Coefficients for two non-orthogonal comparisons
Outcome Esteem C1 C2 Product (C1 * C2)
Success High Self Esteem 0.5 0.5 0.25
Low Self Esteem -0.5 -0.5 0.25
Failure High Self Esteem 0.5 0.0 0.0
Low Self Esteem -0.5 0.0 0.0

Questions

1 Bonferroni adjustments are necessary when making the multiple comparisons to avoid inflating the type I error rate.

True
False

Answer >>

True. the Bonferroni adjustment is designed to control the type I error rate by reducing the the critical p-value for all comparisons.


2 You plan to test all pairwise comparisons among 4 means. What is the new critical p value after a Bonferroni adjustment to maintain an experiment-wise alpha of 0.05.

Answer >>

6 comparisons 0.05/6 = 0.00833.


3 What coefficients would be used to compare Group 1 to the average of Groups 2-4?

1, 1, 1, 1
1, -.333, -.333, -.333
1, -.5, -.5, -.5

Answer >>

1, -.333, -.333, -.333 because the -.333's result in the average of Groups 2-4.

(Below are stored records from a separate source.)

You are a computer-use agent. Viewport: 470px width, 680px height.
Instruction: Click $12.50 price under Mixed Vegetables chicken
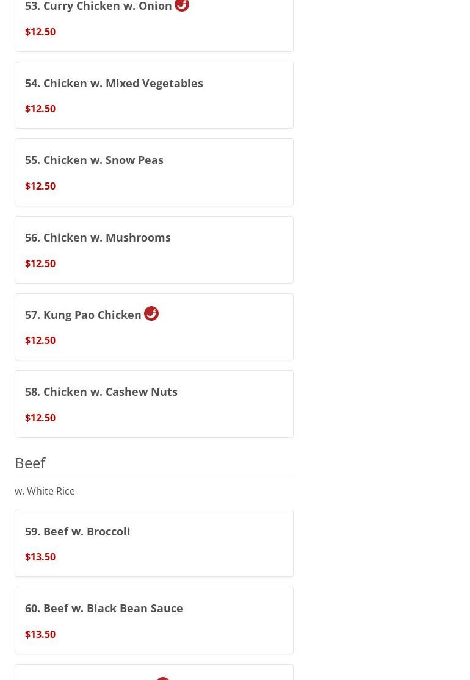pyautogui.click(x=40, y=109)
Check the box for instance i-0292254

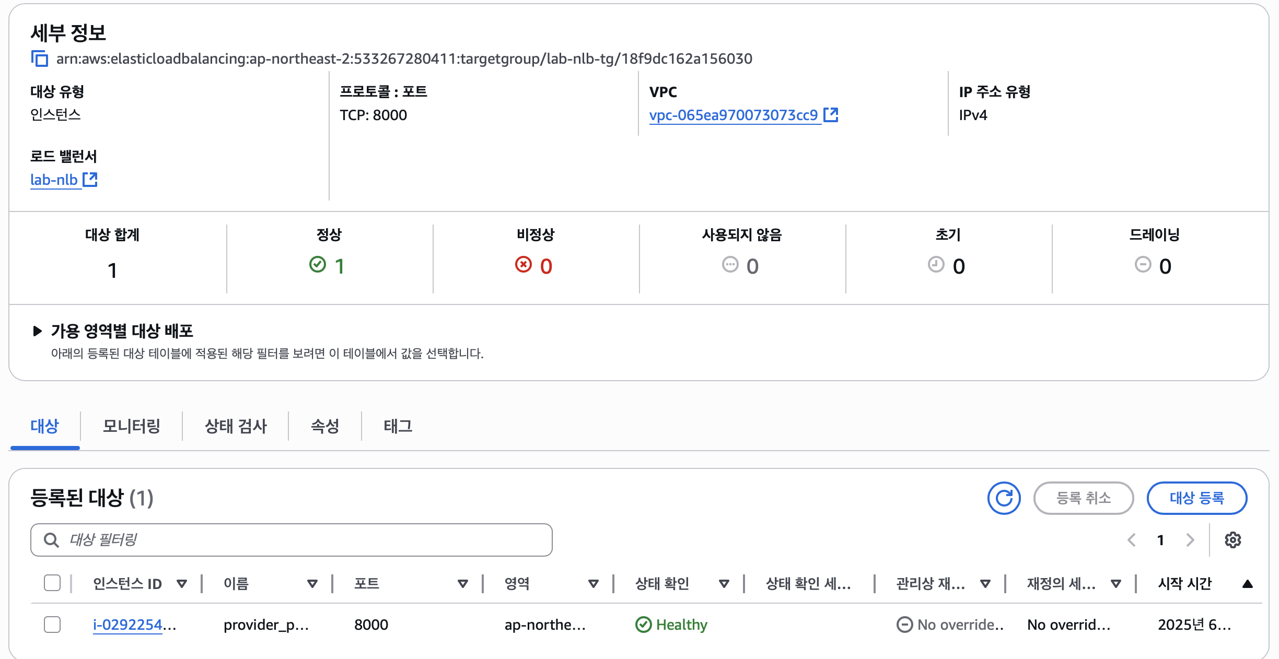tap(52, 625)
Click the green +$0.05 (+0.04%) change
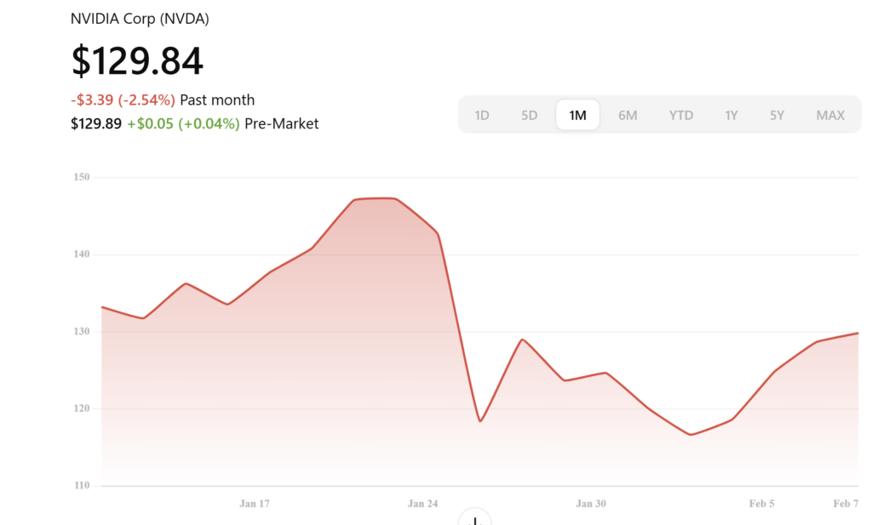 [183, 124]
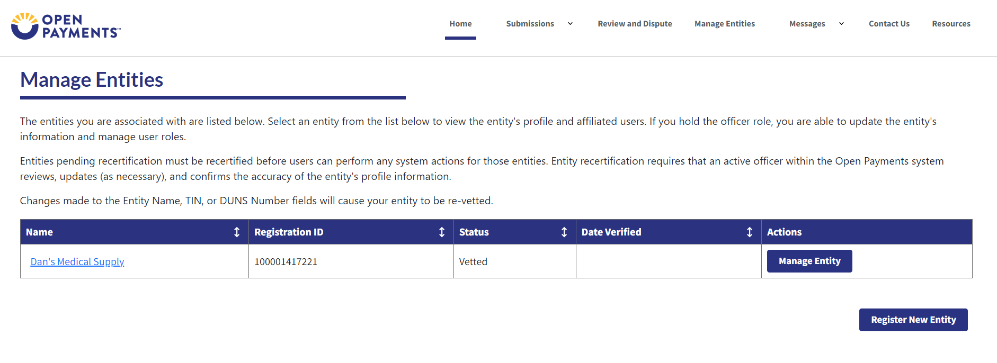Open the Messages menu
The image size is (997, 363).
click(807, 24)
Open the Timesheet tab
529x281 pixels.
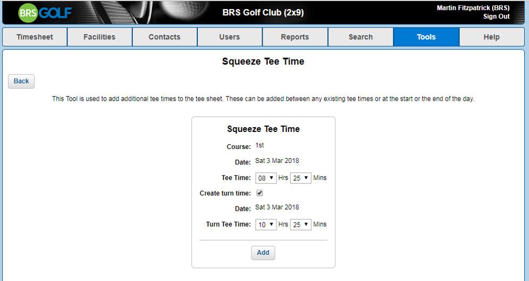coord(35,37)

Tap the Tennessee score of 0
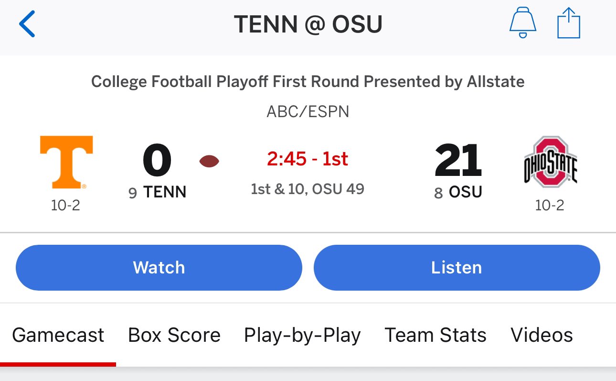[157, 161]
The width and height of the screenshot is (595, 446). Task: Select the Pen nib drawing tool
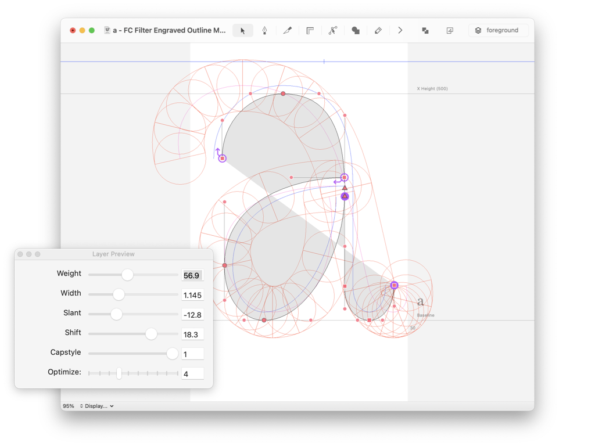pyautogui.click(x=265, y=31)
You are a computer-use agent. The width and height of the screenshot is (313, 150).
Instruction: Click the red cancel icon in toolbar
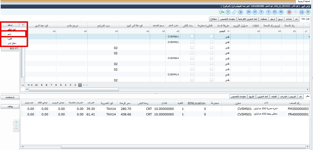click(x=289, y=12)
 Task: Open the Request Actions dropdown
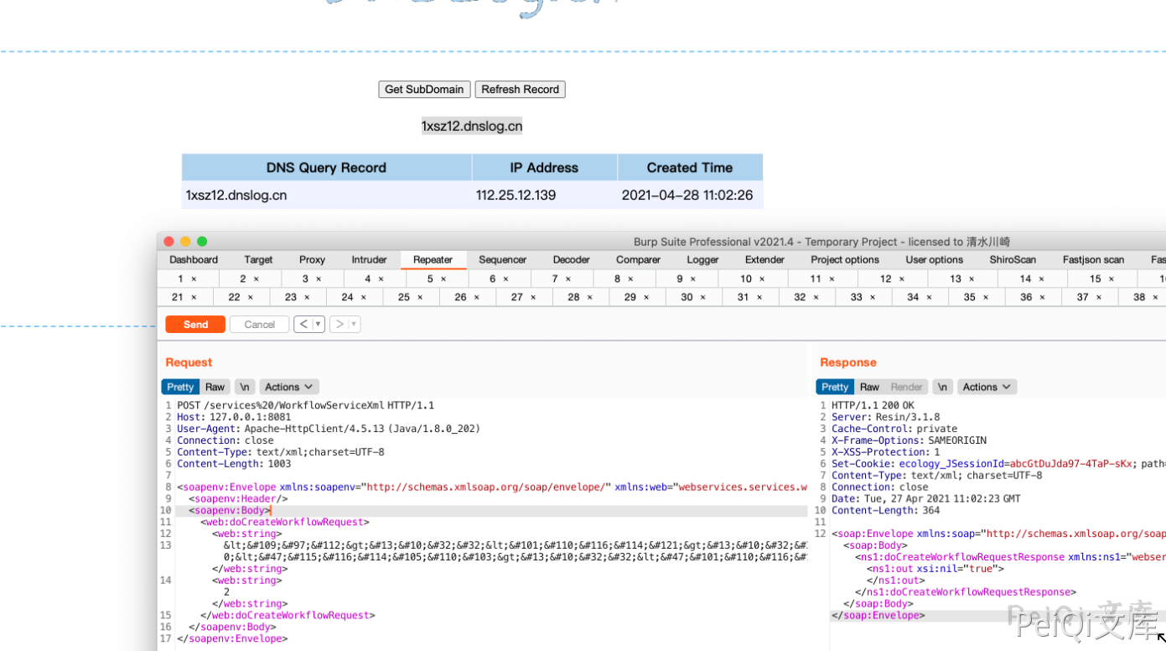[288, 387]
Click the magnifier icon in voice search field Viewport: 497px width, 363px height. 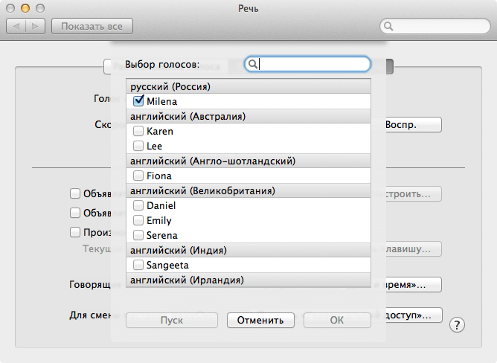254,65
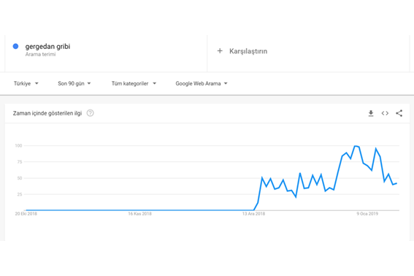Open the Türkiye region dropdown
Viewport: 414px width, 276px height.
click(x=26, y=83)
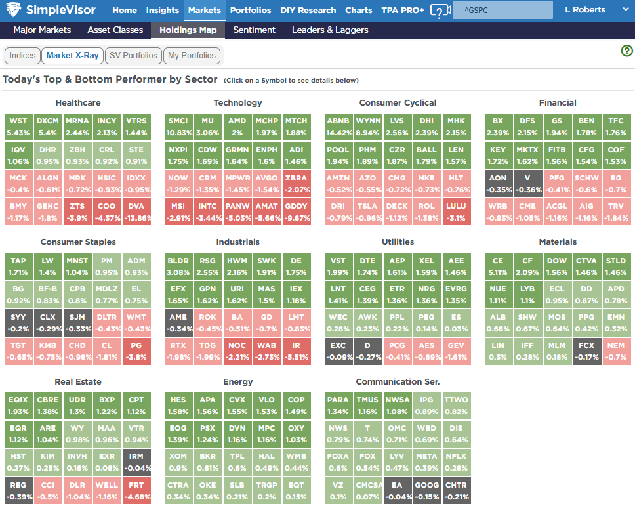Expand the L Roberts account dropdown arrow
The image size is (635, 508).
point(625,10)
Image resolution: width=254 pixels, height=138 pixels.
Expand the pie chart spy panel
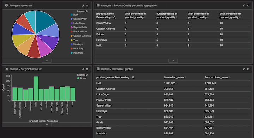[x=47, y=61]
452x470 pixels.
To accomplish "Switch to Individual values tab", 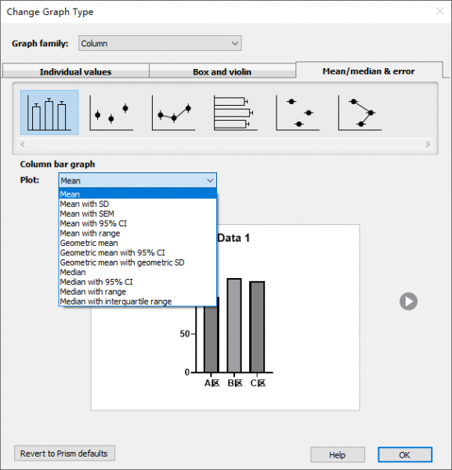I will pyautogui.click(x=75, y=71).
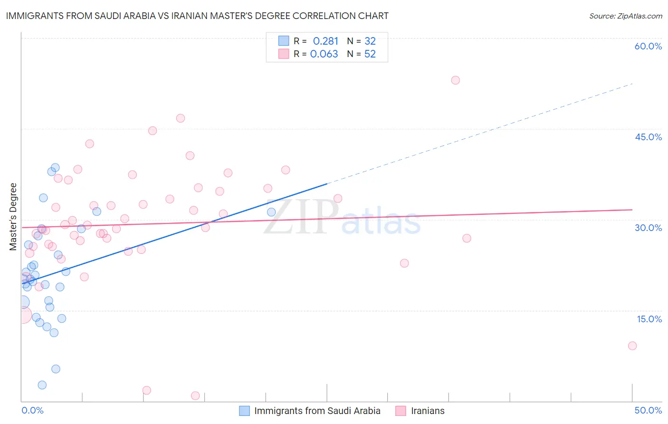The height and width of the screenshot is (424, 668).
Task: Click the 50.0% x-axis label
Action: click(648, 410)
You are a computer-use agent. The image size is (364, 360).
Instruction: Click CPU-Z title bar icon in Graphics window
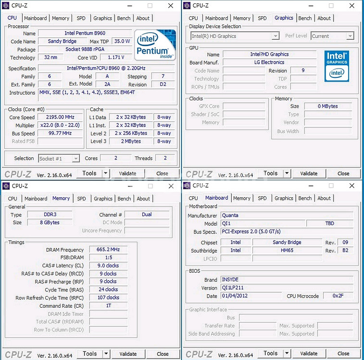pos(187,6)
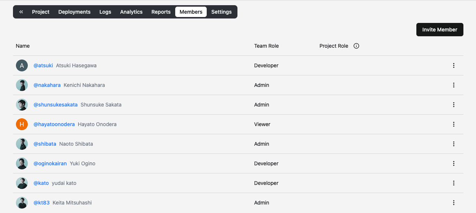This screenshot has height=213, width=476.
Task: Select the Logs tab
Action: pos(105,12)
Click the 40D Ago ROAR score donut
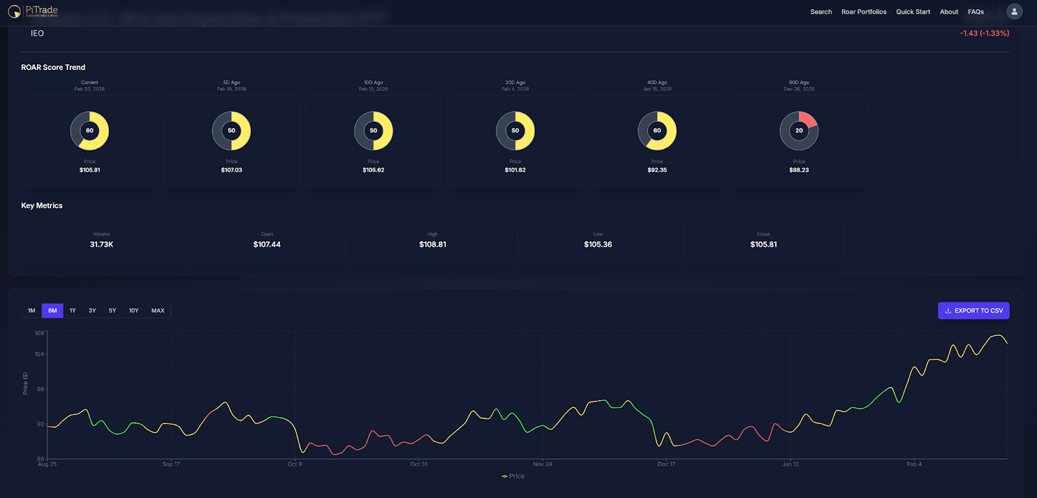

4 In an experiment with three conditons, the means are 2, 4, and 9. What would be the value of L for the coefficients 2, -1, -1?

Answer >>

(2)(2) + (-1)(4) + (-1)(9) = -9.


5 Are the following two sets of coefficients are orthogonal?
-1, 0, 0, 1
-1, 1, 0, 0

Yes
No

Answer >>

The sum of the products of the coefficients must be 0 for them to be orthogonal. For these coefficients (-1)(-1) + (0)(1) + (0)(0) +(1)(0) = 1.


6 In an experiment with three conditons and 5 subjects per condition, the means are 2, 4, and 9 and the MSE is 24. Find t for the coefficients 2, -1, -1?

Answer >>

L = -9, sum of coefficients squared is 6, n is 5, MSE is 24 and t = 9/sqrt((6)(24)/5) = 1.677.